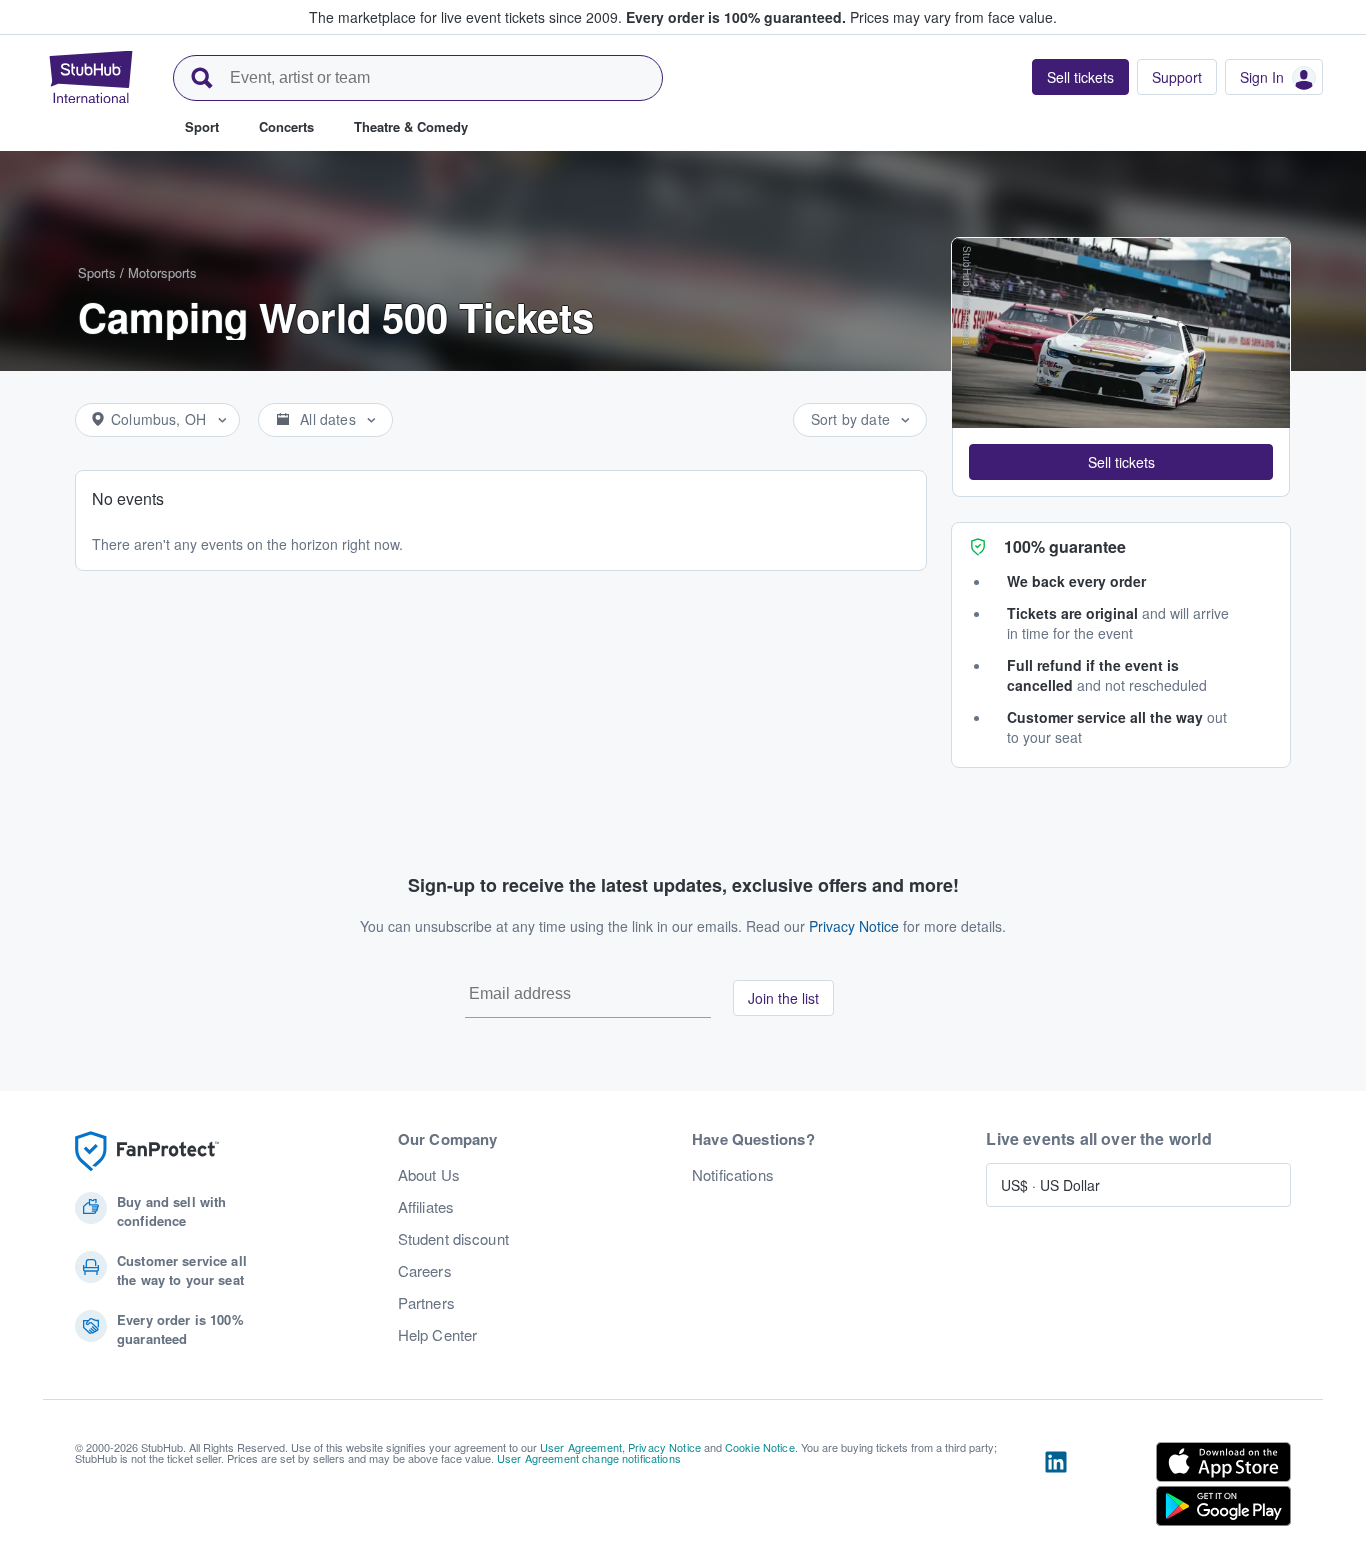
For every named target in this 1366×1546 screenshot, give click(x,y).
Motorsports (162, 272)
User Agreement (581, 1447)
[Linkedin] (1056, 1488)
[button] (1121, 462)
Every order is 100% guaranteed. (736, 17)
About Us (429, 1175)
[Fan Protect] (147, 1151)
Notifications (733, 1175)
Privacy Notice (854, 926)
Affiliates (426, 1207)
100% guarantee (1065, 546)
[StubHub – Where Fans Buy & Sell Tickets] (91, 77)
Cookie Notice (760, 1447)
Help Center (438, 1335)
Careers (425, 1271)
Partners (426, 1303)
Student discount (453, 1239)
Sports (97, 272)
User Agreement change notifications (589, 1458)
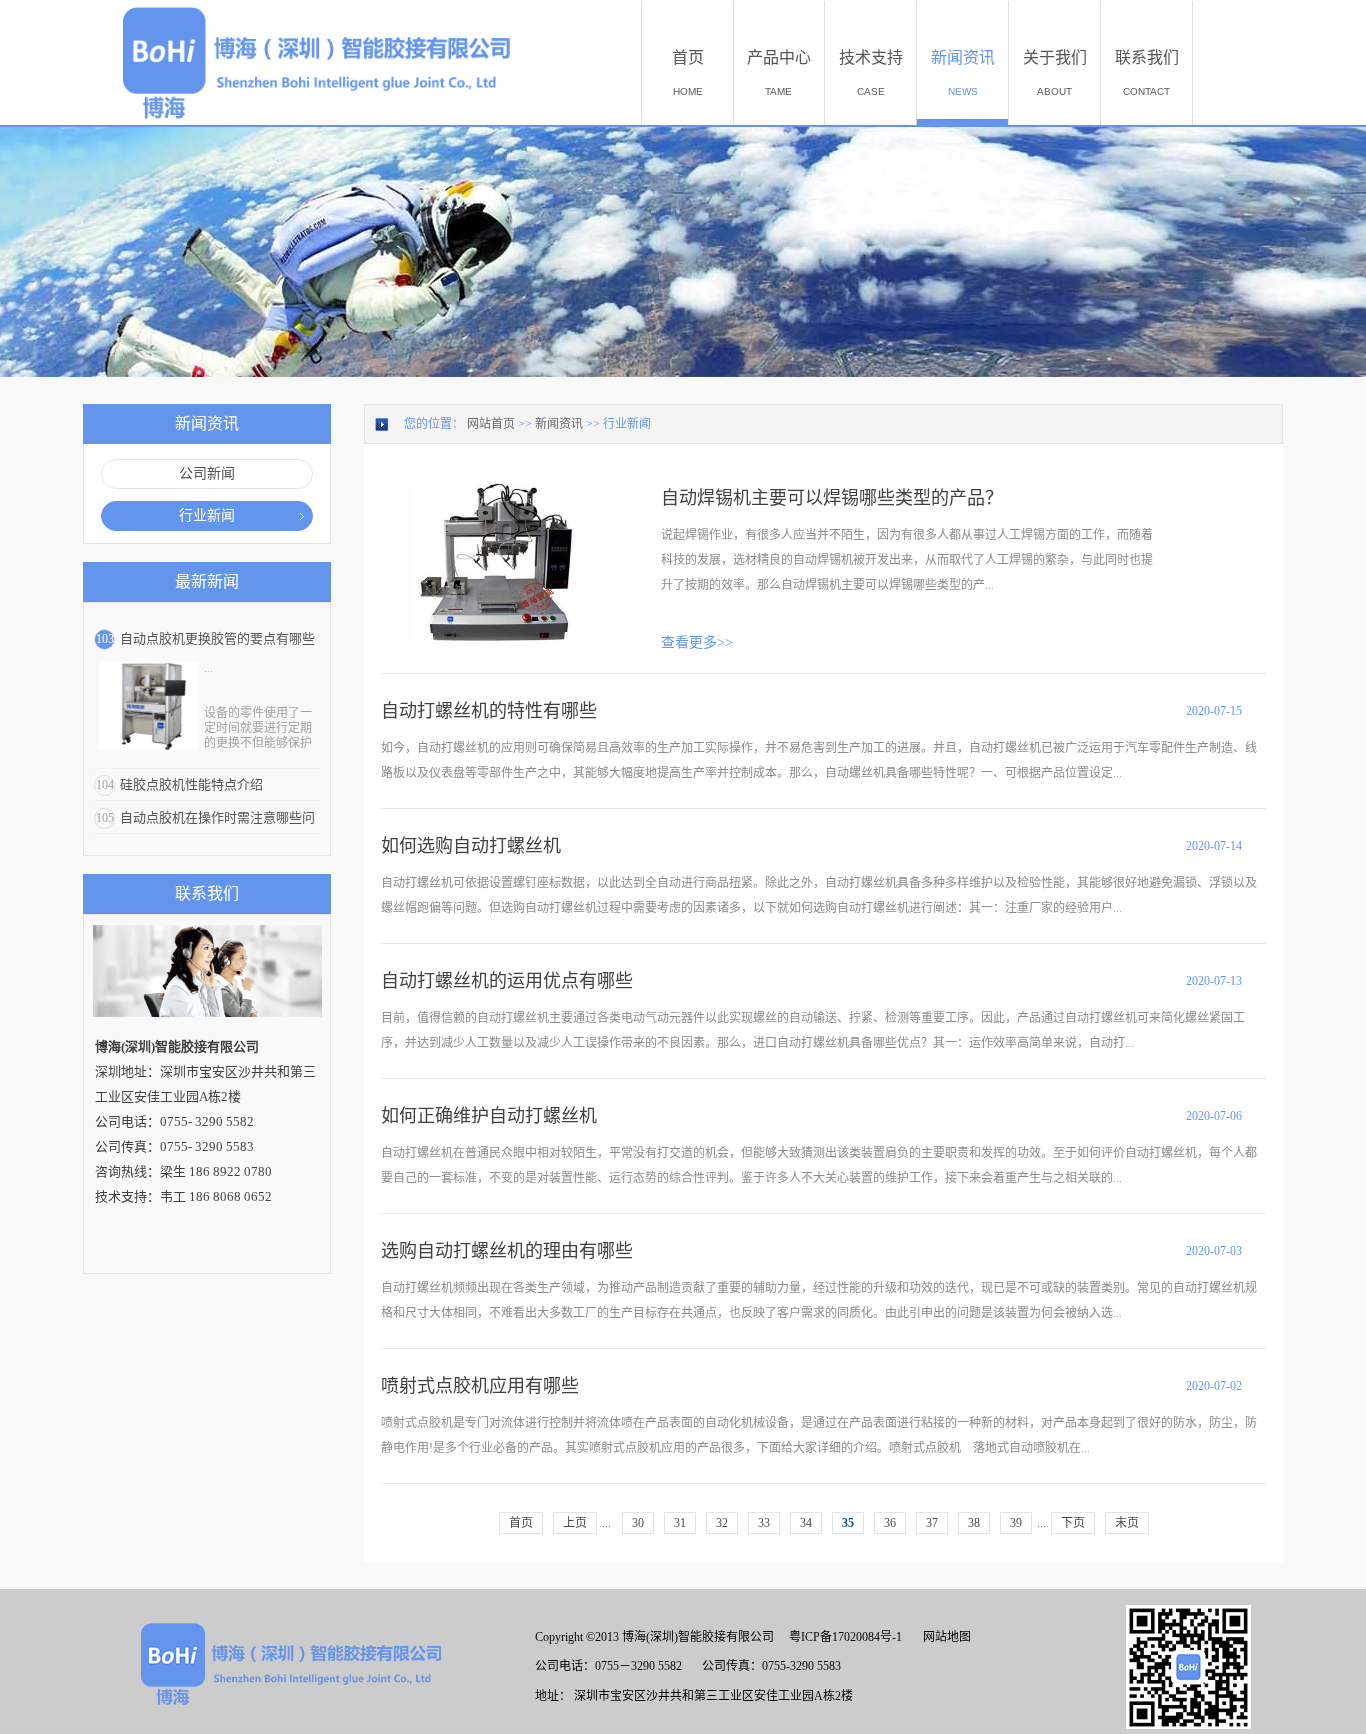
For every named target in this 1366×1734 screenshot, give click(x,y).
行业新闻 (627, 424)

Problem to work on — Look back at the entries above. Retype the line with "100% guarantee (1065, 546)", the line with "User Agreement change", and all lines in between.

Exercise output —
100% guarantee (1065, 546)
[StubHub – Where Fans Buy & Sell Tickets] (91, 77)
Cookie Notice (760, 1447)
Help Center (438, 1335)
Careers (425, 1271)
Partners (426, 1303)
Student discount (453, 1239)
Sports (97, 272)
User Agreement change notifications (589, 1458)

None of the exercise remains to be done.